WHAT IS NEEDED
Each line of the records below that holds "button" should be returned.

PROVIDED ENTRIES
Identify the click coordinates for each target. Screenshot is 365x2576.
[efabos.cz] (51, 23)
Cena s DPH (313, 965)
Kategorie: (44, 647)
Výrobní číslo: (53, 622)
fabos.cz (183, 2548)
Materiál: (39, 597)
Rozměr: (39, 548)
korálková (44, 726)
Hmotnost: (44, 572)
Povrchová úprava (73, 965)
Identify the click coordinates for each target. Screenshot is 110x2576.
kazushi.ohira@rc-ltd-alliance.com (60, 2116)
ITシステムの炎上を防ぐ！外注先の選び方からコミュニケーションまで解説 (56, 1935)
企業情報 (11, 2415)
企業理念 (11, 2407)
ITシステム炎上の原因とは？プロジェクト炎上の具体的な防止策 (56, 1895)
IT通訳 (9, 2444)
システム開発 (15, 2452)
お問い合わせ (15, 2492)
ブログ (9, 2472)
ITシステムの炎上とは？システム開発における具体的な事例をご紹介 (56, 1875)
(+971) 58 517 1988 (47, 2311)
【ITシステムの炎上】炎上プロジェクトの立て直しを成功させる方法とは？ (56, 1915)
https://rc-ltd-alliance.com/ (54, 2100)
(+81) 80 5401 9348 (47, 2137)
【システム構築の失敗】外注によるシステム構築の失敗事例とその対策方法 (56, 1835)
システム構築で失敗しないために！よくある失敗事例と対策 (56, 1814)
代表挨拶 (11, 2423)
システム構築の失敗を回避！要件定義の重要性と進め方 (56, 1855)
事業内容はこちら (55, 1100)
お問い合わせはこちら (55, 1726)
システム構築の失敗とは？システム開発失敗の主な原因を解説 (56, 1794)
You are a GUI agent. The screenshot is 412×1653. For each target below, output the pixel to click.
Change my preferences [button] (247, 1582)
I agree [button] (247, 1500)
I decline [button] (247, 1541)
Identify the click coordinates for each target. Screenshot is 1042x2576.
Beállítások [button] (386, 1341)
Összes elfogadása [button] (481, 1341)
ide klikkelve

SOLUTION TO THE PROBLEM
Change my preferences [button] (247, 1582)
I agree [button] (247, 1500)
I decline [button] (247, 1541)
Beállítások [button] (386, 1341)
Összes elfogadása [button] (481, 1341)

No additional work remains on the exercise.